:: Records to process ::
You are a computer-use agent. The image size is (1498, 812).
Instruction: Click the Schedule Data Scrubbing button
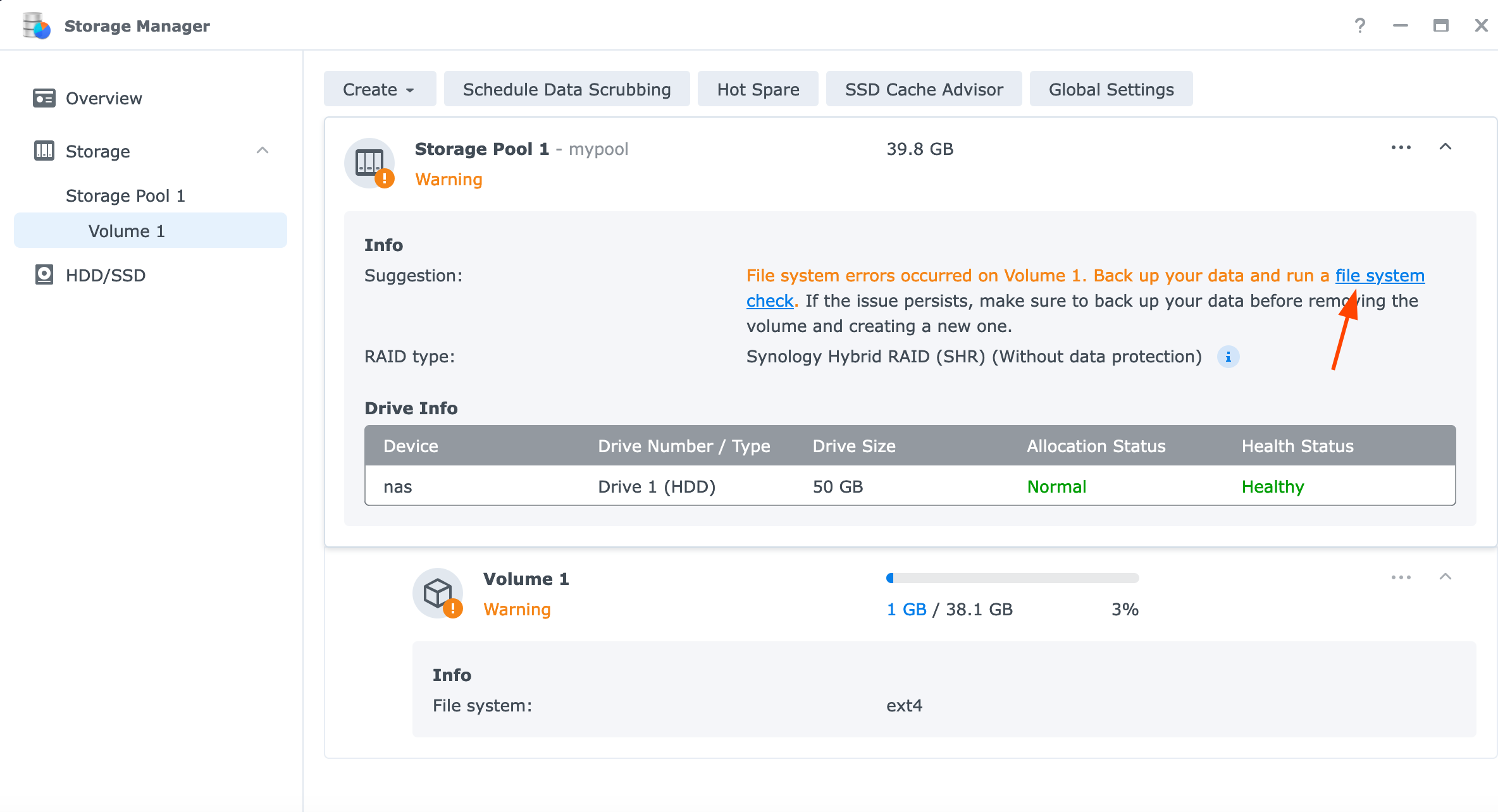(x=566, y=89)
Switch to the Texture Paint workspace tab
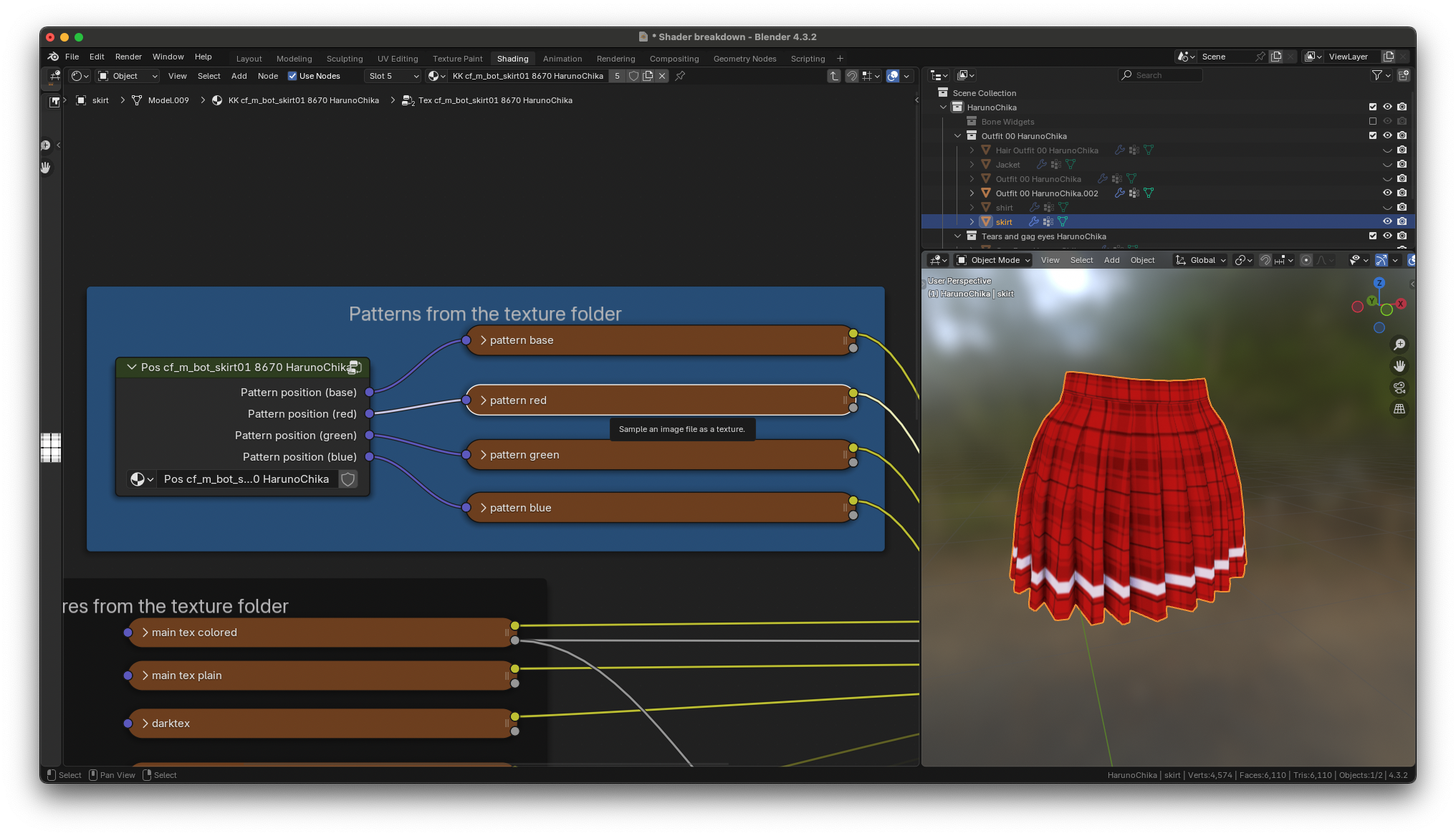Image resolution: width=1456 pixels, height=836 pixels. coord(457,59)
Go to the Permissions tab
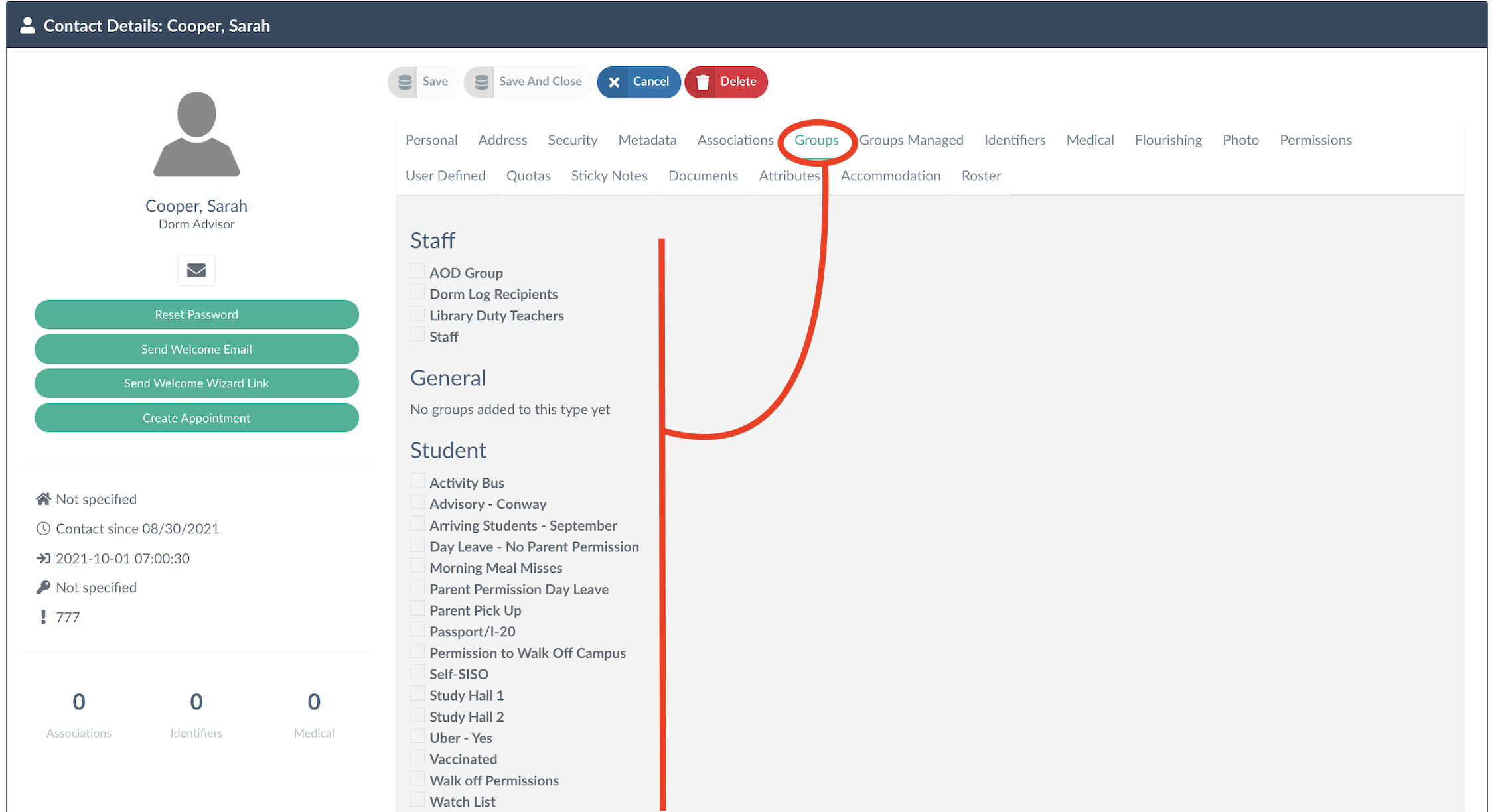This screenshot has width=1492, height=812. point(1315,140)
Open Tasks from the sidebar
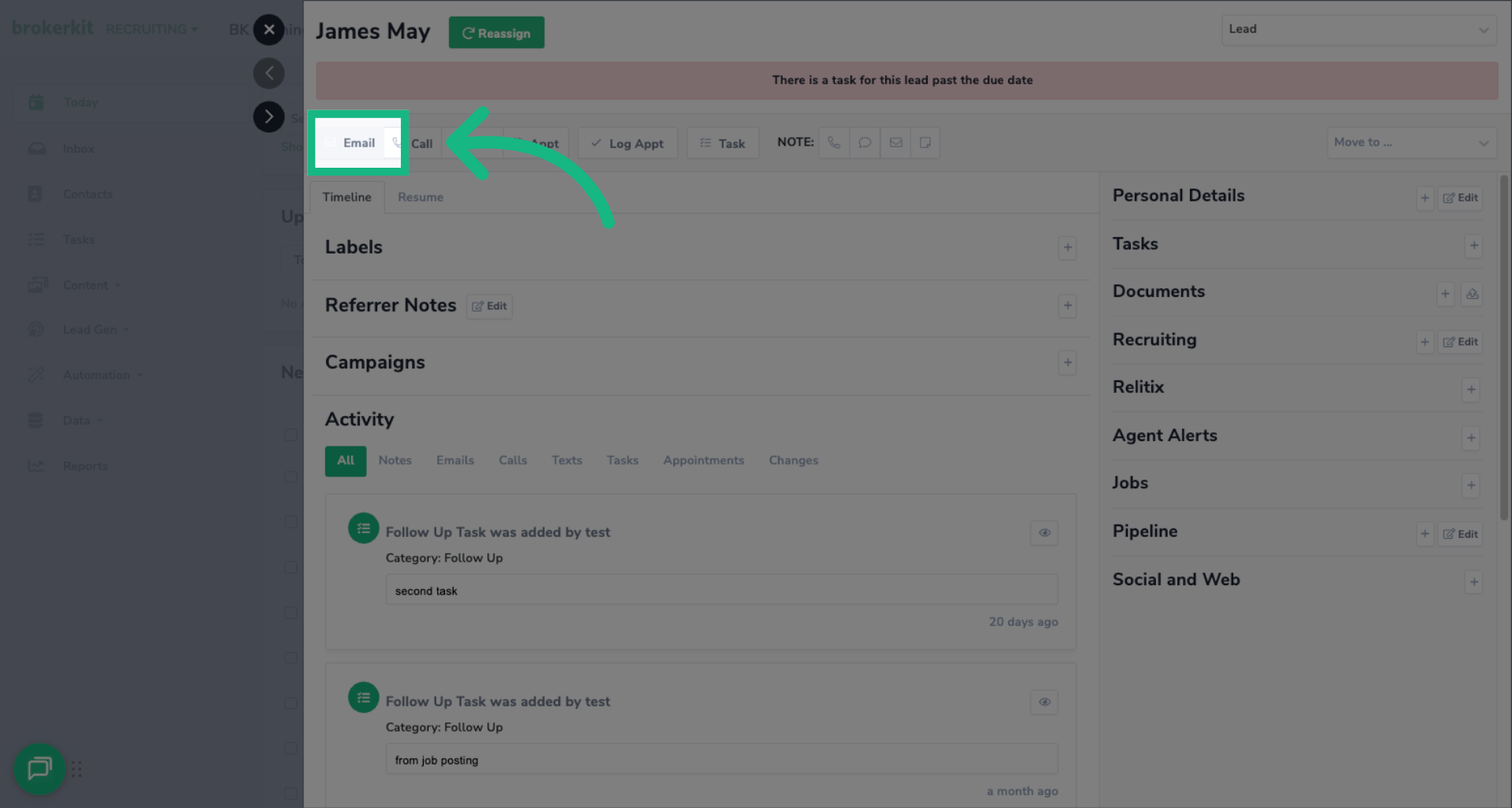Screen dimensions: 1512x808 [80, 239]

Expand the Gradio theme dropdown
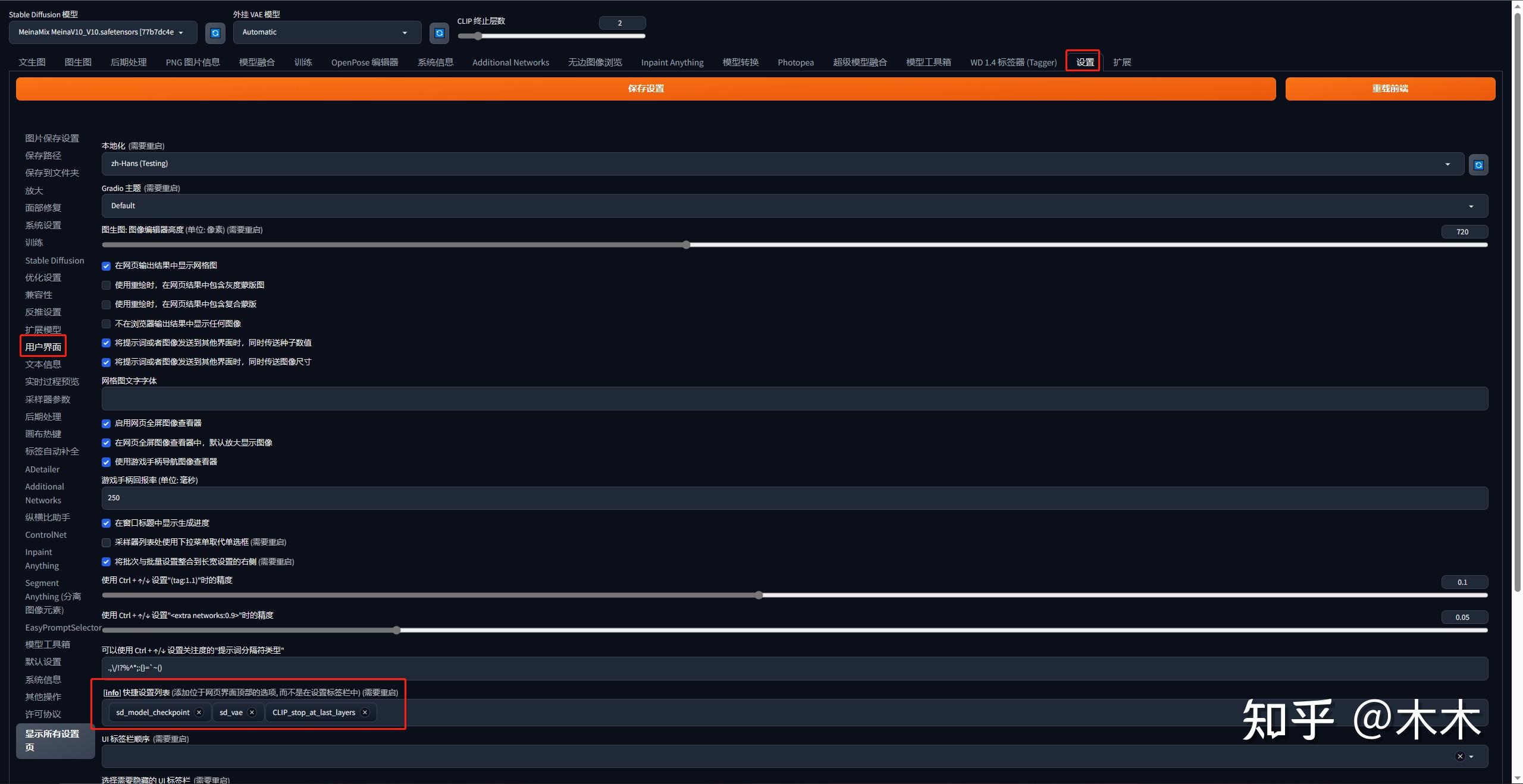tap(794, 206)
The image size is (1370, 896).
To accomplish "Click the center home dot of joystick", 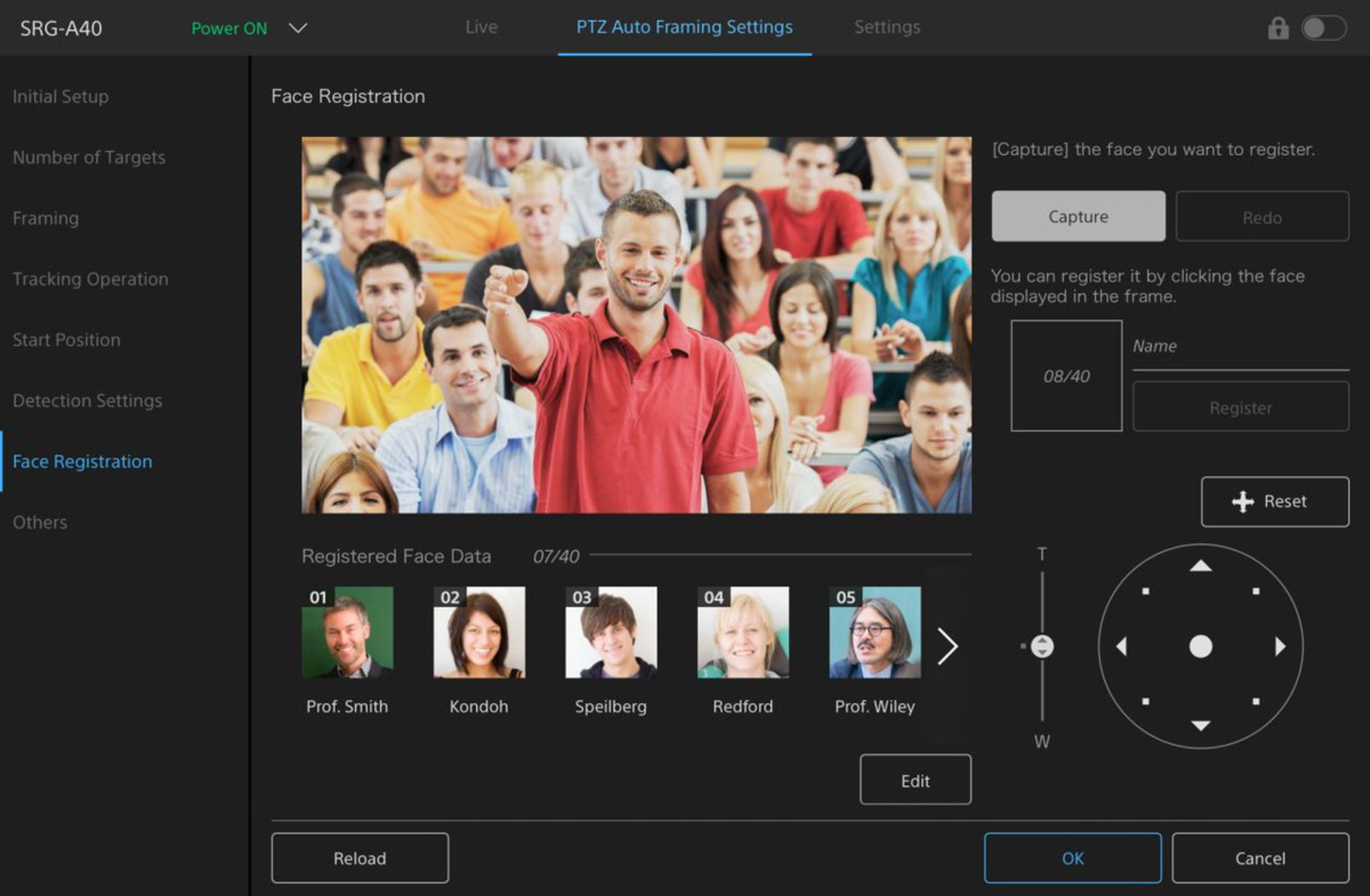I will pyautogui.click(x=1200, y=647).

:: What the task asks ::
Search the material for the word "size". Each line where it is found must be copied.

:: Result below ::
You are a computer-use agent. The image size is (1498, 812).
The image size is (1370, 896).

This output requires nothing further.